TASK OBJECTIVE » Can you rewrite the lines below from the one containing "Given: Click HWMonitor" through the end, with "lightning icon" swapped for "bolt icon" and everything else left as is? Leave the pictures out of your answer.
# # # # #
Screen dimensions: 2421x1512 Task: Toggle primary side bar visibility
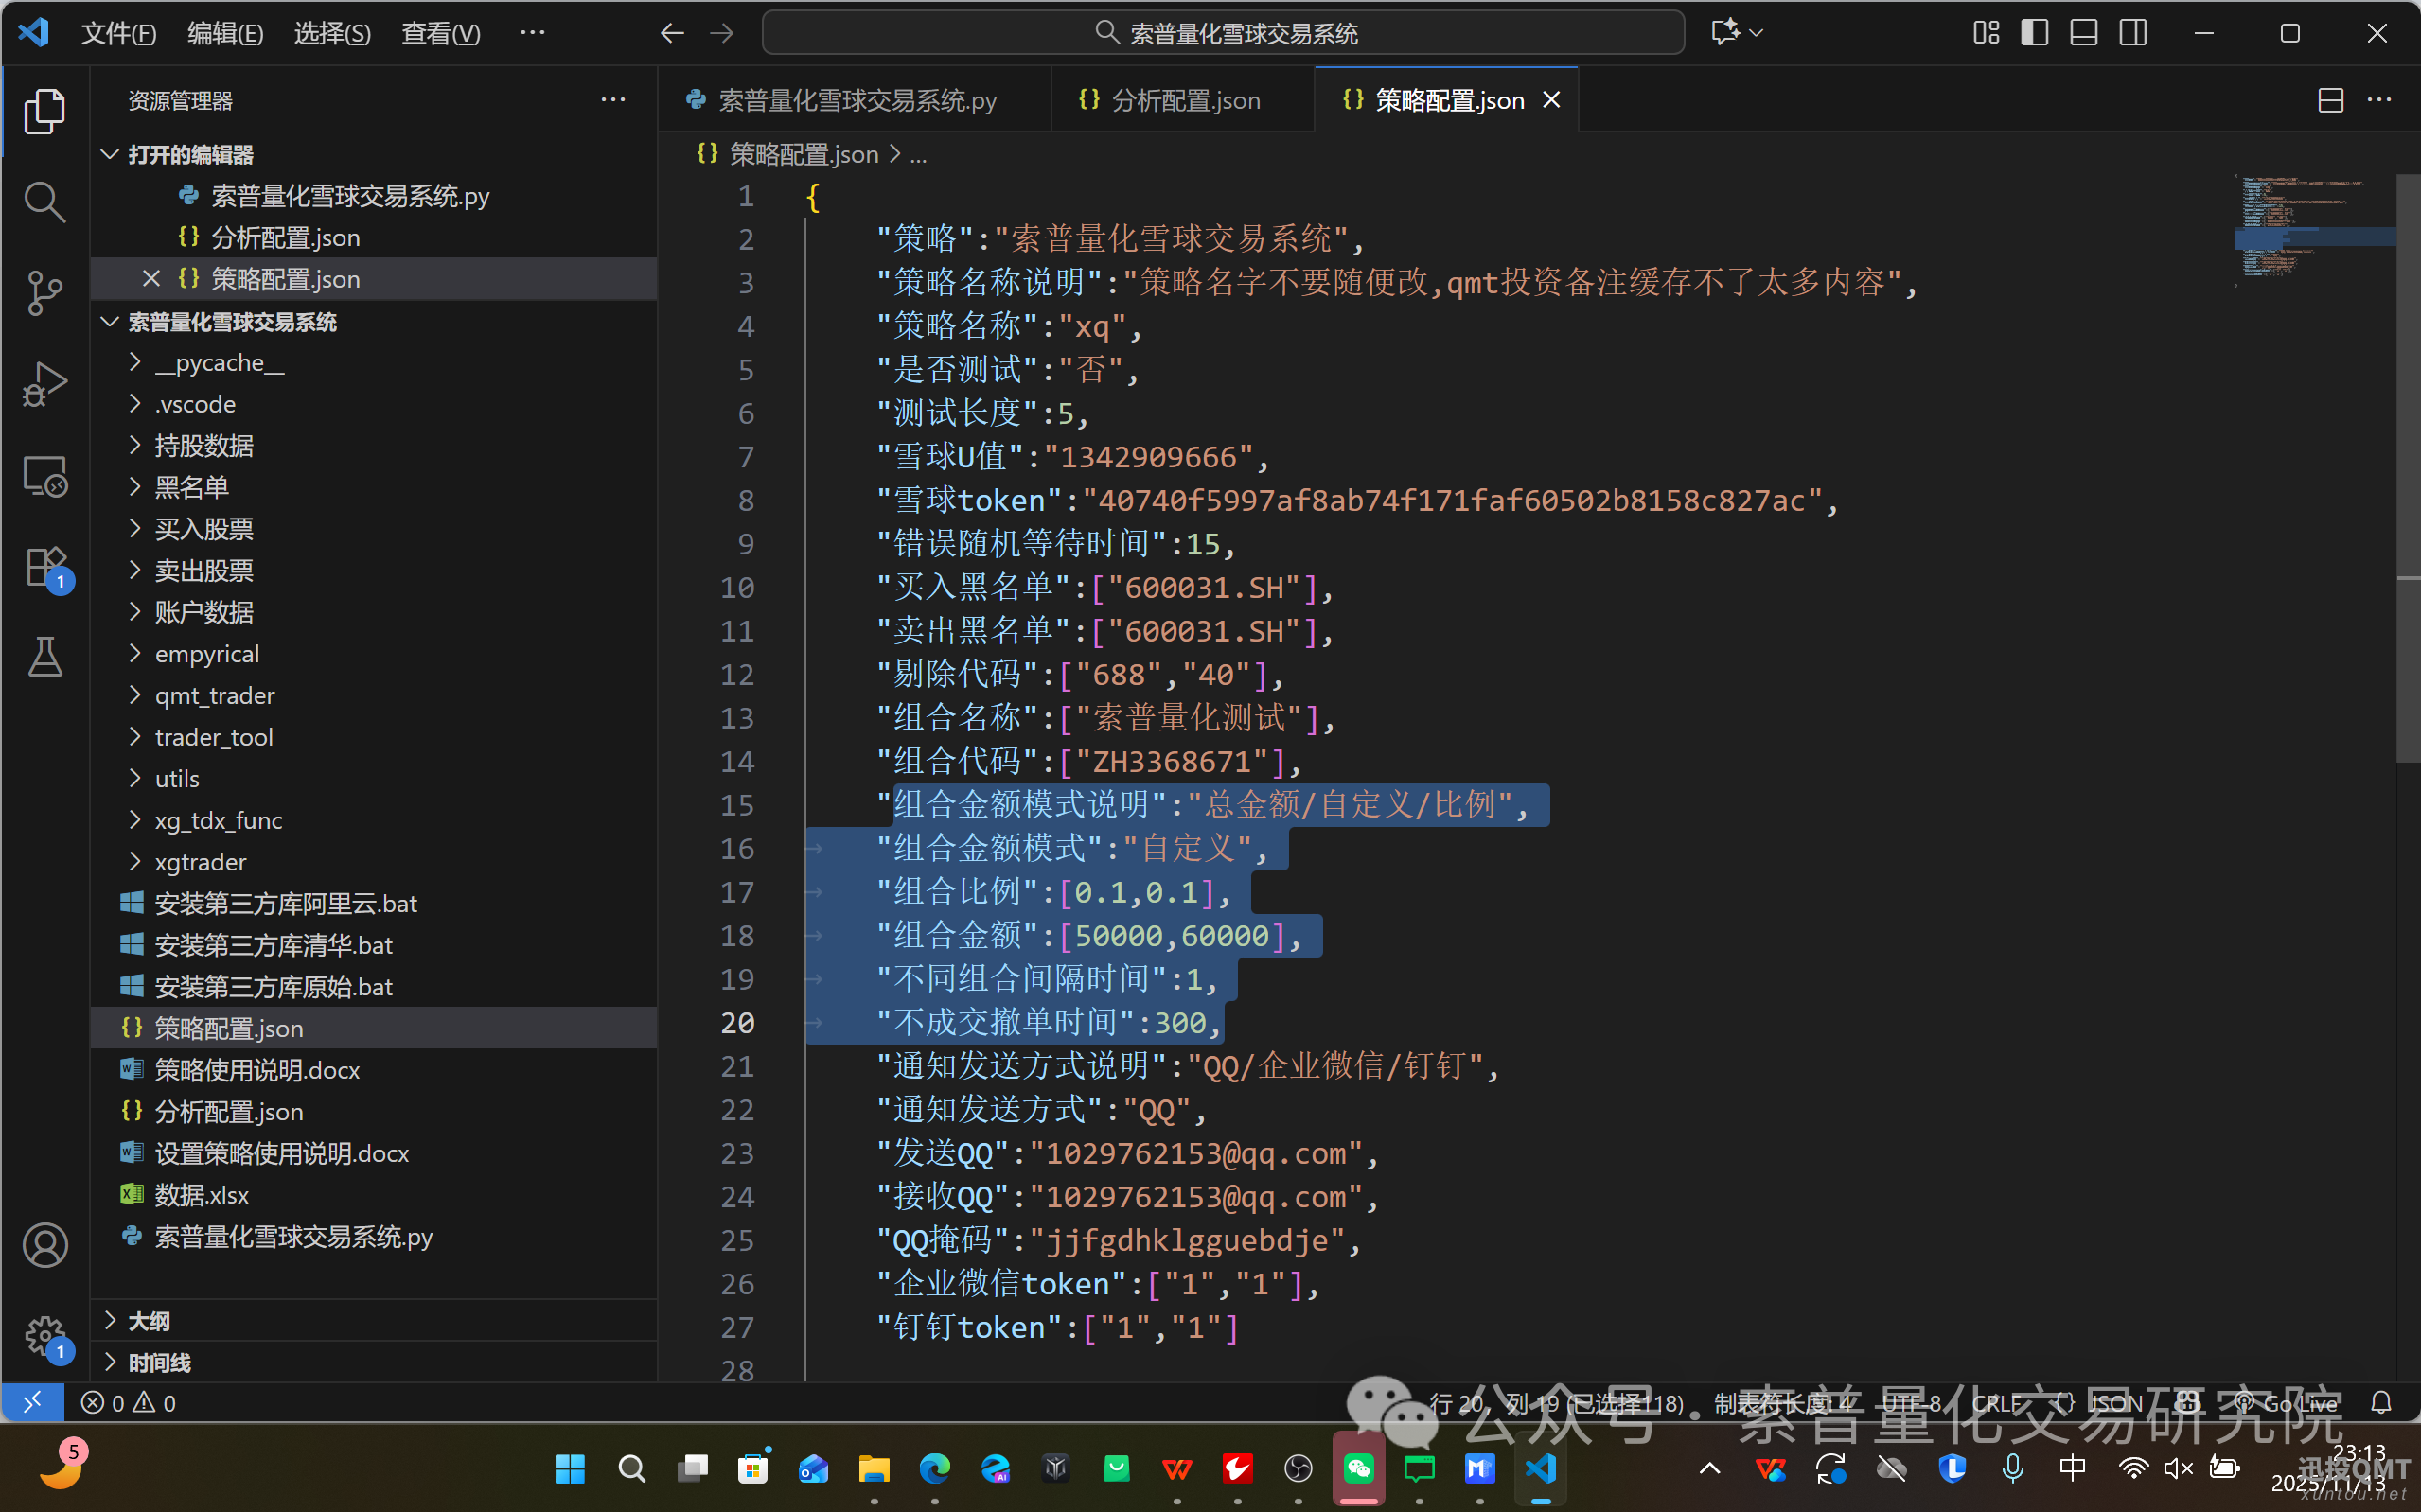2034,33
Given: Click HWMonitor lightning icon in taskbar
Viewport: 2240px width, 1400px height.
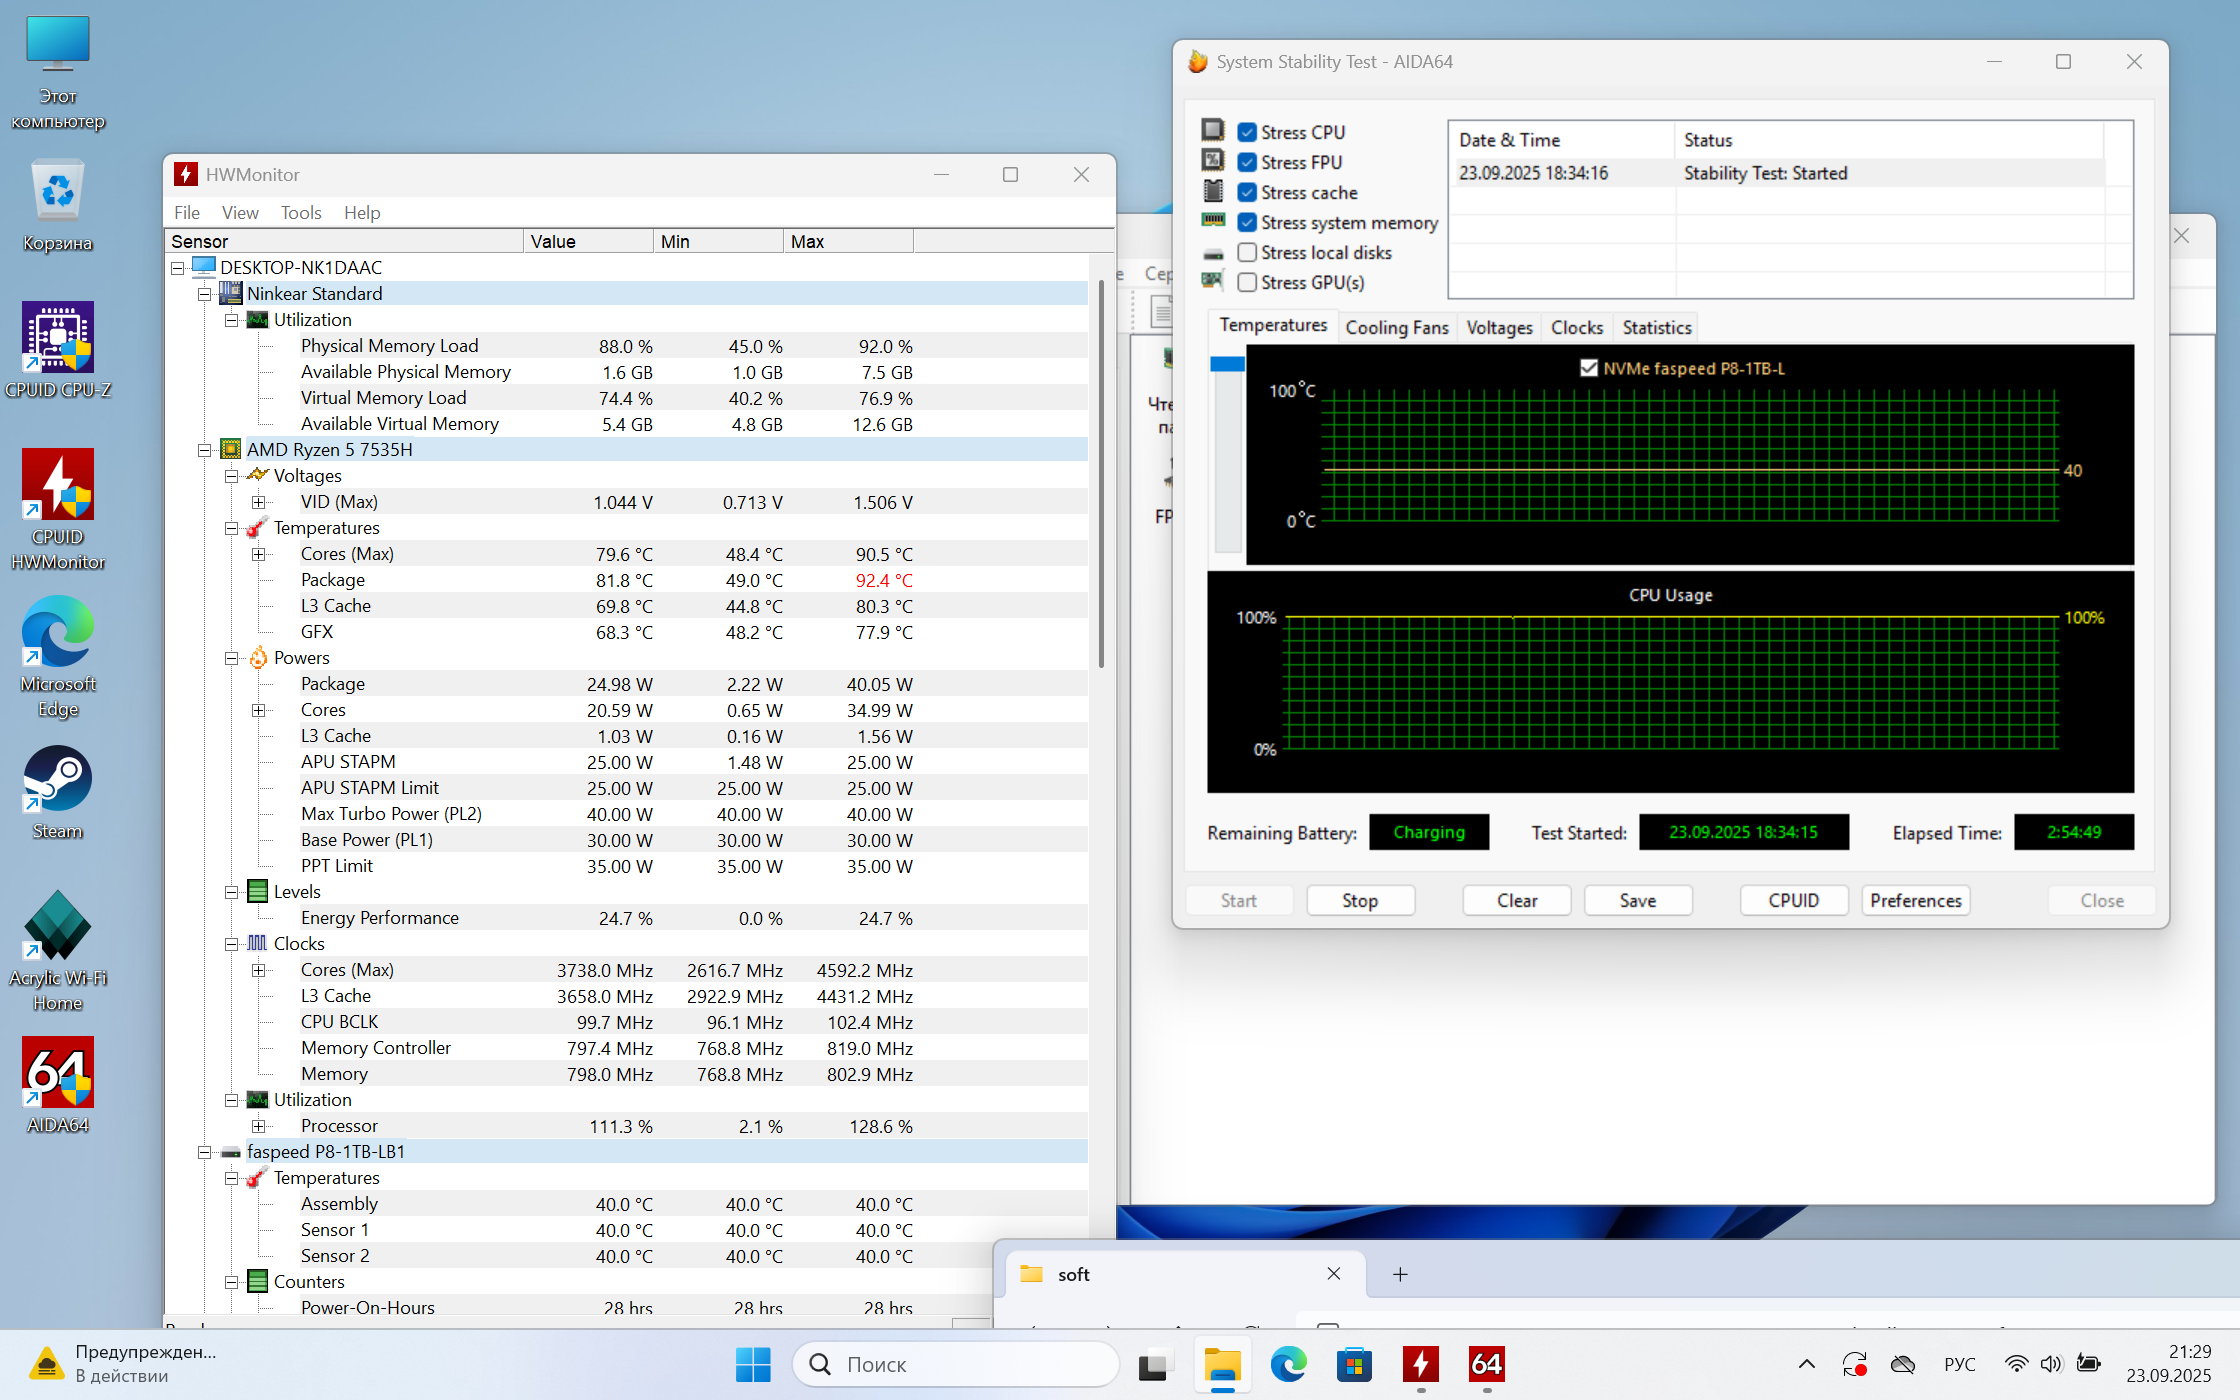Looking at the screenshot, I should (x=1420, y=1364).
# # # # #
RESULT BELOW »
Given: Click HWMonitor bolt icon in taskbar
Viewport: 2240px width, 1400px height.
Looking at the screenshot, I should (x=1420, y=1364).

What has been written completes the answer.